The work of the poet, theoretician, and political activist Tanigawa Gan (1923–95) played a decisive role in postwar Japanese intellectual and political life, deeply influencing the politics of 1968. By interrupting the prevailing discourses of democratic reconstruction, high economic growth, and the cosmopolitan Marxism of urban life, Tanigawa (along with the other members of his commune) practiced a rigorous subtraction from the dominant ideological and aesthetic discourse of postwar Japanese life. Remapping their politics by imbricating activism with the line of writing, they moved into the rural and isolated villages, the utterly deprived and depleted "forgotten" zones of the countryside, where Tanigawa attempted to discover an "origin," not in a romantic or nativist sense, but as a source of human energy for the active aesthetic creation of life practices in exodus from the dominant society. Tanigawa's writing itself—his practice of holding politics and poetics immanent to the flux or energy of the historicity of the struggle of the oppressed, to the historical event of their dispossession—remains a powerful site of analysis for us today. In contemporary Japan, where the struggles of the unemployed, the homeless, and the semipermanently underemployed have emerged sharply against the backdrop of the turn to neoliberalism and dismantling of social policy, Tanigawa's work has seen a sudden resurgence. But his work is frequently being presented as "utopian," "nativist," "romantic," and so forth.
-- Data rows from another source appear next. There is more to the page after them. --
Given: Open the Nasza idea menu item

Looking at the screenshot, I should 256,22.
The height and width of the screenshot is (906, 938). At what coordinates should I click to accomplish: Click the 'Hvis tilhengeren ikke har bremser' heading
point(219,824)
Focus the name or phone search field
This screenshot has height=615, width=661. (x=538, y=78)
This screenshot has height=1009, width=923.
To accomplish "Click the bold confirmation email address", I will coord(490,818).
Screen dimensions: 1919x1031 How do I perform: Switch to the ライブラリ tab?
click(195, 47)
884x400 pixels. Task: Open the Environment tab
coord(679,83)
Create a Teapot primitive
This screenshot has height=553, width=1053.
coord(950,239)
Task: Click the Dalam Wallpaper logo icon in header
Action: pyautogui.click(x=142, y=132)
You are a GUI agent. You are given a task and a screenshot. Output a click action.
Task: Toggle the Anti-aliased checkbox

In examining a sequence of Tanigawa's poetry and certain of his critical essays, the author tries to disrupt such readings by arguing that his attempt to conceive of a practice of writing, not focused on the substantialization of "the people" or the region but, rather, on the dynamic flux of energy produced by this tension of exile itself, inaugurates a series of potential moments through which the possibilities of resistant mappings can be understood. For Tanigawa, the political potential of this mapping rather lies in mobilizing the histories of the affective memory of struggle that are sedimented in the communities of the dispossessed, what he called "operating" (kosaku) on the situation.